Выпив еще немного воды, они тронулись в путь. Впереди шел Анисимов, за ним Кожевников, сжимая в руке МП-40. Проход постепенно расширялся, становилось просторнее. Идти они старались тихо, но в катакомбах совсем бесшумно передвигаться невозможно. Миновали развилку, направились левее.
Какое расстояние их отряд прошел, сказать было трудно. В полной темноте, передвигаясь практически на ощупь, они медленно брели по туннелю. Не то чтобы Кожевников испытывал страх, он за это время насиделся в подземельях. Скорее чувствовал трепет перед всем этим творением рук человеческих. Если сама крепость внушала уважение, пока фашистские сволочи ее не разбомбили, то подземные переходы, сообщения, туннели, казематы просто поражали воображение.
«Интересно, — думал Кожевников, — сколько времени надо затратить человеку, чтобы пройти все эти подземные дороги? Тут, наверное, и жизни не хватит».
Наткнувшись на новую развилку, решили устроить привал. Анисимов что-то прикидывал, пытаясь угадать направление движения в сторону кольцевых казарм и к Бугу.
— Что будем делать, товарищ старший лейтенант? — в который раз поинтересовался старшина.
— Надо держаться левее, как раз и выйдем.
— А если мы уже так левее забрали, что вокруг пошли? — посеял зерно сомнения Кожевников.
— Не должны. — Ответ Анисимова прозвучал неуверенно, но Кожевников понял, что спорить с ним бесполезно.
— Так, собираемся, хлопцы! — скомандовал старший лейтенант.
Солдаты с трудом поднялись. Кожевников огромным усилием воли заставил себя встать. Голова кружилась, воздуху не хватало. Ноги гудели, казалось, что еще секунда, и он рухнет без сознания.
Вдруг вдалеке Кожевникову послышался топот босых ног. Старшина подумал, что мерещится и утомленный мозг сыграл с ним злую шутку, но на всякий случай спросил остальных бойцов:
— Слышите?
Оказалось, что и другие слышат.
По бетонному полу семенили босые ноги, каждый шаг был маленьким, будто шел ребенок. Звуки доносились издалека и медленно приближались. Все затаили дыхание.
— Что за чертовщина такая? — изумился Анисимов.
Кто-то шел прямо на них. Судя по звуку, до человека было метров пятьдесят, но Кожевников мог и ошибаться. Вообще в туннелях сложно определить расстояние, звуки отдаются эхом, и представление о местоположении могло искажаться.
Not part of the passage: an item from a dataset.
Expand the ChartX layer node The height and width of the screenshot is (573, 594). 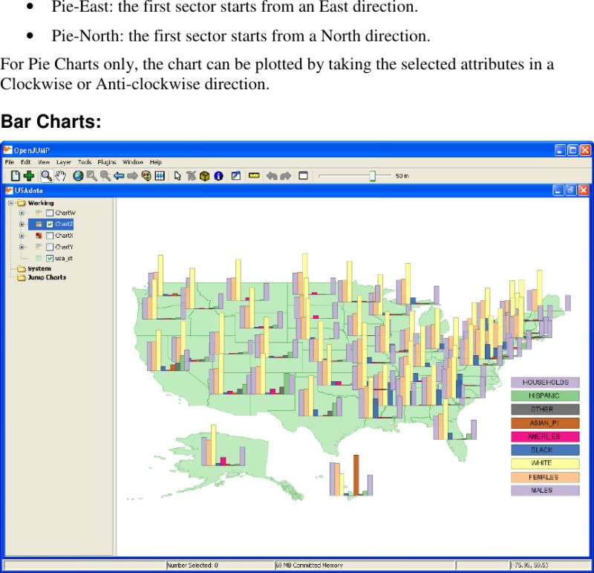[22, 236]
Кожевников сжал пистолет-пулемет. Неприятный холодок пробежал по спине. В нем проснулся суеверный страх, и старшина, мужественный боец, почувствовал себя весьма неуютно. Он был бесстрашен в бою, но враг — реальное существо из плоти и крови. А что творилось тут? Какая-то мистика. Судя по шажкам — ребенок. Но откуда ему тут взяться?! Чертовы туннели хрен знает на какой глубине, темнота, холод, наверху беспощадная война и полнейшая разруха…
По лицам остальных бойцов было заметно, что они испытывали схожие чувства. Красноармейцы стояли плечом к плечу, напряженно вслушиваясь и всматриваясь в полумрак. Огонь единственного горящего факела дрогнул, кривые тени заплясали на стенах.
Шаги приближались. Босые ноги вдруг ускорили темп, незнакомец бежал прямо на них… тридцать метров… Они уже должны видеть его, но туннель оставался все также пуст… двадцать… Никого! Десять… пять… И вдруг все стихло. Только легкий ветерок обдал их лица.
— Вы что-нибудь видели? — засуетился, водя стволом из стороны в сторону, один из солдат.
— Ни черта, — ответил растерянный Кожевников. — Но шагали прямо здесь, перед нами, точно…
— Привидение… — испуганно протянул Мамочкин.
— Зажгите остальные факелы! — воскликнул Анисимов. — Быстрее!
Кто-то долго возился с кремнями, выбивая снопы искр, и наконец туннель осветился ярким мерцающим огнем. Никого и ничего постороннего не было ни спереди, ни сзади. Факел освещал лишь истощенные фигуры бойцов да их изумленные лица. Пустота и тишина. Только слышно было, как бешено стучат их сердца.
— Мистика какая-то, — сказал Кожевников.
— Господи, боже мой, — прошептал Анисимов, старый коммунист и скептик.
Отряд осторожно двинулся дальше. Каждые несколько метров красноармейцы останавливались и прислушивались. Сверху доносилось далекое уханье, взрывы снарядов. Но других посторонних звуков, выдающих присутствие человека, слышно не было.
Когда уже казалось, что они так и будут плутать в туннеле целую вечность, Анисимов остановился так резко, что старшина уткнулся ему в спину.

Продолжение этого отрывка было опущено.